Well, one day in fifth grade I was writing a one-page essay in class. I don’t remember what it was about, but I was proud of it. I took it up to the teacher, Mr. Salazar, and happily dropped it on his desk. I was fairly full of myself, I like to imagine in a good way.
After recess Mr. Salazar handed back our essays, and on the top of mine was a big red “D”.
I was stunned.
There must be some mistake, I thought. I trotted my “D” right up to his desk and asked for an explanation. Well, I hadn’t used the margins properly, stopping an inch before the edge of the page. I’d written with characteristic haste and enthusiasm, slopping all over the page.
I got a “D” because of the margins.
I walked slowly back to my desk and asked the girl next to me if I could look at hers. It was an “A” paper. She had written about four sentences, slowly and carefully in her lovely balloon-round handwriting. She’d written “alot” instead of “a lot.”

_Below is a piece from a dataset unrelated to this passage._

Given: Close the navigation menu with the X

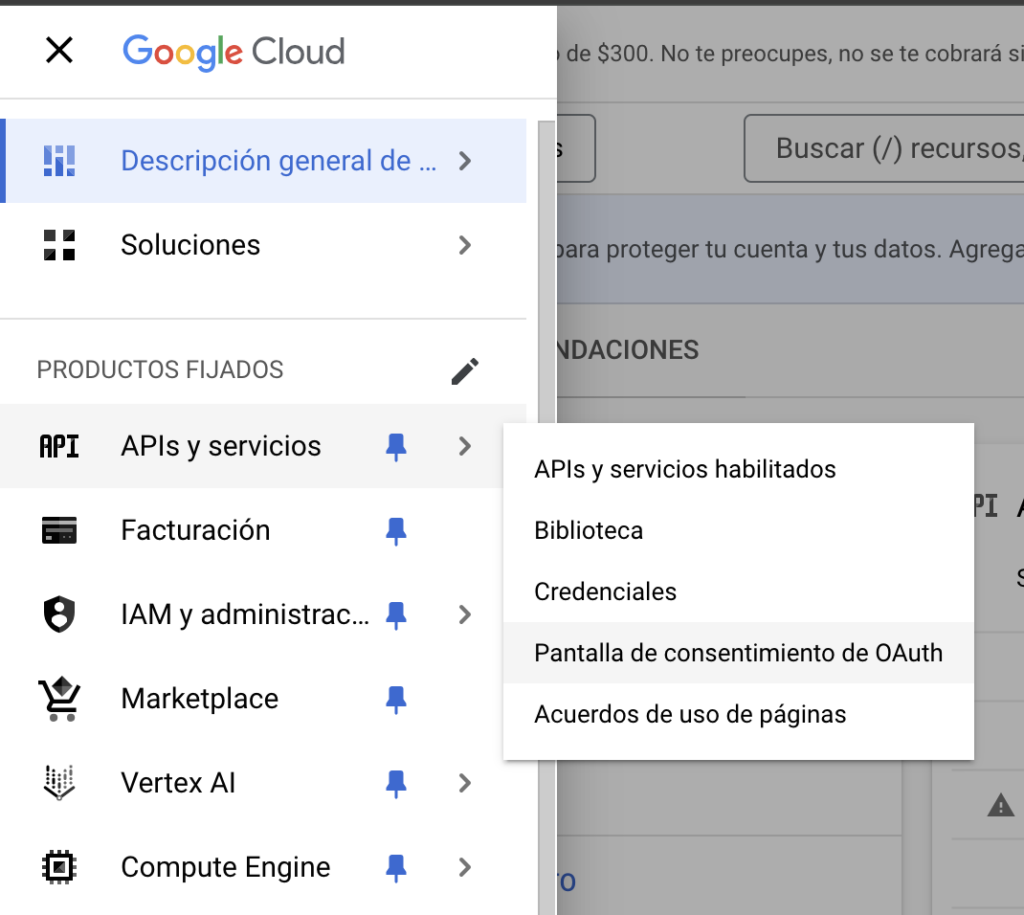Looking at the screenshot, I should pos(59,50).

I compared my paper to hers, and noticed for the first time how messy mine looked. I was shaken to realize that I didn’t know what people actually considered good writing. That it had less to do with the words and ideas I loved than it did with the tidiness of the margins.
I didn’t stop writing. How do you stop writing? I stopped showing what I wrote to people. I hid my notebooks full of earnestly felt words written in my messy, cramped hand. The papers I handed in were carefully crafted between the lines, literally and figuratively. “A” papers, for the most part. Fall-off-your-chair boring.

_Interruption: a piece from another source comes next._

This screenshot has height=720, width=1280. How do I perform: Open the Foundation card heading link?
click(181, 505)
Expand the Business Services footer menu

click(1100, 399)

Only now, this year, have I admitted to being a writer.
And I’ll use my margins as I please.


Windy day today. Not breezy,

Windy day today. Not breezy, but howlingly windy. I stepped out of the van this afternoon at the grocery store and the wind wrenched the door from my hand and smacked it into the car next to me. Thank God, into the rubbery bumper thingy on their door. I hate that kind of wind. It feels threatening, ominous. I watched newspaper and leaves swirl past the windows and worried about what might be loose out there, sailing away to get wedged under a fence in some abandoned lot.

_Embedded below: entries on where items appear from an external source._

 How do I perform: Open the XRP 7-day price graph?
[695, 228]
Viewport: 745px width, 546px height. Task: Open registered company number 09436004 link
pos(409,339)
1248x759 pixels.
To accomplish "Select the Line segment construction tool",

When we pulled onto our street after the grocery store trip, Tre noticed that there were tumbleweeds careening along down the sidewalk. One was snagged by a rosebush next to our driveway, and he excitedly begged to be let out of the van. He wanted to free the tumbleweed from the rosebush and toss it back into the wind.
So I let him out, and pulled into the garage. After a few minutes he came bounding into the house with pink cheeks and that glow. That thrilled glow. The dizzyingly wild wind was exhilarating to him. He dragged Max outside with him and together they chased tumbleweeds down the street. They would snatch up a weed that was taller than them and wider than their arms could reach, and bring it back to show me. Their prey, conquered by the fearless warriors of the wind. Then they would toss it above their heads, where the wind would grab it away and fling it down the street.
They caught something like nine tumbleweeds and brought them to our front yard before releasing them again. I stood at the large front window and nodded, impressed, at their prowess. Max did bring one particularly large specimen in, suggesting it might make a nice decoration, but I unfeelingly nixed that idea.
I wanted to order them both inside, to wrap blankets around them and lock the doors against that howling wind.
But children are wild creatures, and sometimes you just have to let them hunt tumbleweeds in a wind as wild as they are.